Sunday, November 21, 2010
It Rocks: 127 Hours
If you’re like me, when you first heard about Aron Ralston’s harrowing ordeal in a Utah canyon in 2003, it struck you as something out of a movie. Thus, there was little doubt that eventually Ralston’s experience would be retold on the big screen. And a few years later, here we are. 127 Hours chronicles the five days and change that Ralston spent with his arm pinned between a rock and, yeah, a hard place, only to escape by leaving his arm behind. But as inevitable as this movie seemed, particularly after Ralston recounted his experiences in a book, as soon as we see Ralston’s right hand and forearm become wedged between a boulder and a canyon wall, 127 Hours starts to feel like a tremendously bad idea. Because at that point we know what’s ahead of us: a lot of waiting, a lot of suffering and, eventually, a lot of sawing with Ralston’s cheap multipurpose tool. 127 Hours isn’t the first movie to lead audiences toward a well-known conclusion or to spend almost its entire running time observing a mostly stationary character, but it might be the first movie to be saddled with both of those dramatic and cinematic restrictions. And once we realize that, it becomes clear that director Danny Boyle is stuck between a rock and a hard place, too. So when I say that 127 Hours is an incredible achievement for a director working with one hand tied behind his back, that’s what I mean.

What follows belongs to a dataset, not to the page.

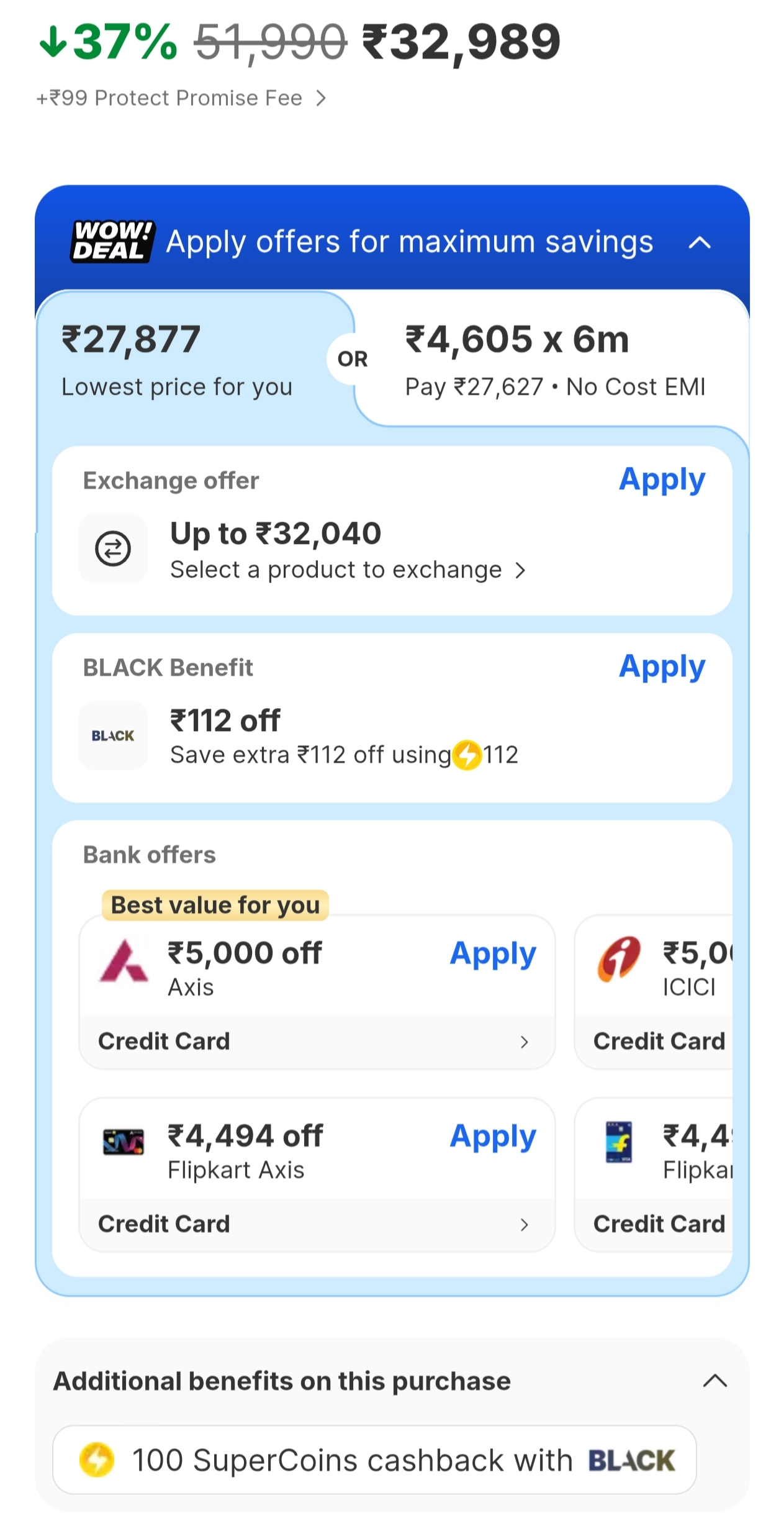784x1513 pixels.
Task: Collapse Additional benefits on this purchase
Action: point(714,1381)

Boyle directs 127 Hours according to his signature sensibilities, which over the course of his career have proven to be alternately irritating and dazzling. Predictably for a Boyle film, in 127 Hours the cuts are frequent, camera angles are many and the soundtrack is lively. Surprising though, given the subject matter, the tone of the film is warm and optimistic. In a movie about a guy who drinks his own urine and cuts off his arm, healthy doses of pain and suffering are unavoidable, but in telling Ralston’s story Boyle uses those episodes of misery as the marinade that sweetens our big juicy bites of triumph later on. Yes, just like we know that Ralston will eventually amputate his own arm, we also know that he will escape. And so Boyle wisely embraces the narrative’s foregone conclusion and in doing so shifts our focus away from Ralston’s escape – and, more importantly, the means of that escape – in order that we might appreciate Ralston’s entire experience; hence the brilliantly blunt title. In almost any other movie, those 127 hours would refer to the amount of time the hero has until disaster arrives, but here they refer to the amount of time the hero spends in the midst of catastrophe. Instead of being a countdown, it’s a count-up. Boyle implies that before we ask ourselves whether we could lop off our own arm to save ourselves, we should ask whether we could survive the five days that led up to that point. 127 Hours isn’t about desperate measures in desperate times. It’s about perseverance.
It’s also about the importance of community. 127 Hours opens with a split-screen montage of shoulder-to-shoulder seas of humanity juxtaposed with shots of Ralston (James Franco) in his apartment hastily packing his camping and hiking equipment on a Friday evening in an effort to get on the road for a weekend in the wild. In each crowd shot – daily commuters on escalators, runners in the first mile of a marathon, spectators at a packed sports arena, etc. – we feel the claustrophobia of city life and understand Ralston’s eagerness to flee into the great outdoors. But while 127 Hours does its fair share of wilderness romanticizing – delighting in scenes of Ralston biking across rocky plateaus, plunging into sapphire blue waters or basking in the warmth of the morning sun – the film is critical of the way Ralston shuns society. The opening montage is scored to Free Blood’s “Never Hear Surf Music Again,” which through the refrain “Take it!” equates Ralston’s outdoor adventuring adrenaline rushes with drug highs. Over the course of the film it becomes clear that Ralston is a lot like a common addict, putting his own self-fulfillment before relationships with others, even before common sense. He has spent his life flirting with disaster, and justifying his own recklessness. So when Ralston finds himself at, well, rock bottom, and no one else is around to go for help, and no one knows where he is, 127 Hours suggests that Ralston has no one but himself to blame. His sin isn’t failing to pack a sharper knife. It’s believing that he doesn’t need anyone else.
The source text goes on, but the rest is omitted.